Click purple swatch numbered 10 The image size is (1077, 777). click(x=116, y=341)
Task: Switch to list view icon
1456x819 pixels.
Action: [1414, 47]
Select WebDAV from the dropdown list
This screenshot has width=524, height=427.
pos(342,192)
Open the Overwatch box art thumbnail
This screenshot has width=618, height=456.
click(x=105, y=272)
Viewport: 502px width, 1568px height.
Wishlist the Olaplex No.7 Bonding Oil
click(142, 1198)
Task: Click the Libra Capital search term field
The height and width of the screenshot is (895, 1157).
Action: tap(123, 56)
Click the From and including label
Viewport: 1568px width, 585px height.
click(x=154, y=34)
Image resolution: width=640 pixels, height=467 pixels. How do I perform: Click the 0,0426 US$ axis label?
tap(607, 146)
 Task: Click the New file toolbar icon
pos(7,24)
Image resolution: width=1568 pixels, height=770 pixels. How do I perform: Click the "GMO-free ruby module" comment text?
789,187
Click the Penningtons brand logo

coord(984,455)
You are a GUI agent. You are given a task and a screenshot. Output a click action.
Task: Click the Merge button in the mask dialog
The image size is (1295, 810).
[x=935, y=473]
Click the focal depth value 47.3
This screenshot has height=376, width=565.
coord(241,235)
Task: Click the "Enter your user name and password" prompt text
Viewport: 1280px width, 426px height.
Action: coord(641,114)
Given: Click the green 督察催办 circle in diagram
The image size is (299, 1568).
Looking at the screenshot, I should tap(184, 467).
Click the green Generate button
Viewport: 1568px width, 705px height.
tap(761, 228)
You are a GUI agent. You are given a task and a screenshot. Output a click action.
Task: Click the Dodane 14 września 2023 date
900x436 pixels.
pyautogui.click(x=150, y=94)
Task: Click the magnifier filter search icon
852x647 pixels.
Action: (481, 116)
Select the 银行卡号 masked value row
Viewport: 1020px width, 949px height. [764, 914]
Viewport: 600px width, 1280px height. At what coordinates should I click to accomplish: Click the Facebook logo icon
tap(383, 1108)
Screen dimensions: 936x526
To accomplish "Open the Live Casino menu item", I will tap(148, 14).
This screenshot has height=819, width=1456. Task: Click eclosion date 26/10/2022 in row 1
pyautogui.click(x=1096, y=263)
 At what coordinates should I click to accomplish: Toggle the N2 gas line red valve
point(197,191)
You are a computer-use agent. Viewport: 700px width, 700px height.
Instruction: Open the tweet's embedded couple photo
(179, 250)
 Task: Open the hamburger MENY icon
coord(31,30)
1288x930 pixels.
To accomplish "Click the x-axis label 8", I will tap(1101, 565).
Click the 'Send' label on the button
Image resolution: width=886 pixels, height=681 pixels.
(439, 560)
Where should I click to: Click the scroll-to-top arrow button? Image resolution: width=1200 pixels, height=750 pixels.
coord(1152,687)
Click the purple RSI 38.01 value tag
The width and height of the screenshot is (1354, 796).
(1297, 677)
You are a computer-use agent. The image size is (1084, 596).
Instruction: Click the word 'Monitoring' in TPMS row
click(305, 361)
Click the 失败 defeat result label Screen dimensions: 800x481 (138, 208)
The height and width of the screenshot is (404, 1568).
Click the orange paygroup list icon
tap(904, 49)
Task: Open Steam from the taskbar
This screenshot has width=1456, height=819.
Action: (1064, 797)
__________
_Task description:_
Rewrite the lines above as a numbered list, leaving out any blank lines.

_Solution to this task:_
1. Click purple swatch numbered 10 The image size is (1077, 777). click(x=116, y=341)
2. Task: Switch to list view icon
3. 1456x819 pixels.
4. Action: [1414, 47]
5. Select WebDAV from the dropdown list
6. This screenshot has width=524, height=427.
7. pos(342,192)
8. Open the Overwatch box art thumbnail
9. This screenshot has width=618, height=456.
10. click(x=105, y=272)
11. Viewport: 502px width, 1568px height.
12. Wishlist the Olaplex No.7 Bonding Oil
13. click(142, 1198)
14. Task: Click the Libra Capital search term field
15. The height and width of the screenshot is (895, 1157).
16. Action: tap(123, 56)
17. Click the From and including label
18. Viewport: 1568px width, 585px height.
19. click(x=154, y=34)
20. Image resolution: width=640 pixels, height=467 pixels. How do I perform: Click the 0,0426 US$ axis label?
21. tap(607, 146)
22.  Task: Click the New file toolbar icon
23. pos(7,24)
24. Image resolution: width=1568 pixels, height=770 pixels. How do I perform: Click the "GMO-free ruby module" comment text?
25. 789,187
26. Click the Penningtons brand logo
27. coord(984,455)
28. You are a GUI agent. You are given a task and a screenshot. Output a click action.
29. Task: Click the Merge button in the mask dialog
30. The image size is (1295, 810).
31. [x=935, y=473]
32. Click the focal depth value 47.3
33. This screenshot has height=376, width=565.
34. coord(241,235)
35. Task: Click the "Enter your user name and password" prompt text
36. Viewport: 1280px width, 426px height.
37. Action: coord(641,114)
38. Given: Click the green 督察催办 circle in diagram
39. The image size is (299, 1568).
40. Looking at the screenshot, I should tap(184, 467).
41. Click the green Generate button
42. Viewport: 1568px width, 705px height.
43. tap(761, 228)
44. You are a GUI agent. You are given a task and a screenshot. Output a click action.
45. Task: Click the Dodane 14 września 2023 date
46. 900x436 pixels.
47. pyautogui.click(x=150, y=94)
48. Task: Click the magnifier filter search icon
49. 852x647 pixels.
50. Action: (481, 116)
51. Select the 银行卡号 masked value row
52. Viewport: 1020px width, 949px height. [764, 914]
53. Viewport: 600px width, 1280px height. At what coordinates should I click to accomplish: Click the Facebook logo icon
54. tap(383, 1108)
55. Screen dimensions: 936x526
56. To accomplish "Open the Live Casino menu item", I will tap(148, 14).
57. This screenshot has height=819, width=1456. Task: Click eclosion date 26/10/2022 in row 1
58. pyautogui.click(x=1096, y=263)
59.  At what coordinates should I click to accomplish: Toggle the N2 gas line red valve
60. point(197,191)
61. You are a computer-use agent. Viewport: 700px width, 700px height.
62. Instruction: Open the tweet's embedded couple photo
63. (179, 250)
64.  Task: Open the hamburger MENY icon
65. coord(31,30)
66. 1288x930 pixels.
67. To accomplish "Click the x-axis label 8", I will tap(1101, 565).
68. Click the 'Send' label on the button
69. Image resolution: width=886 pixels, height=681 pixels.
70. (439, 560)
71. Where should I click to: Click the scroll-to-top arrow button? Image resolution: width=1200 pixels, height=750 pixels.
72. coord(1152,687)
73. Click the purple RSI 38.01 value tag
74. The width and height of the screenshot is (1354, 796).
75. (1297, 677)
76. You are a computer-use agent. The image size is (1084, 596).
77. Instruction: Click the word 'Monitoring' in TPMS row
78. click(305, 361)
79. Click the 失败 defeat result label Screen dimensions: 800x481 (138, 208)
80. The height and width of the screenshot is (404, 1568).
81. Click the orange paygroup list icon
82. tap(904, 49)
83. Task: Open Steam from the taskbar
84. This screenshot has width=1456, height=819.
85. Action: (1064, 797)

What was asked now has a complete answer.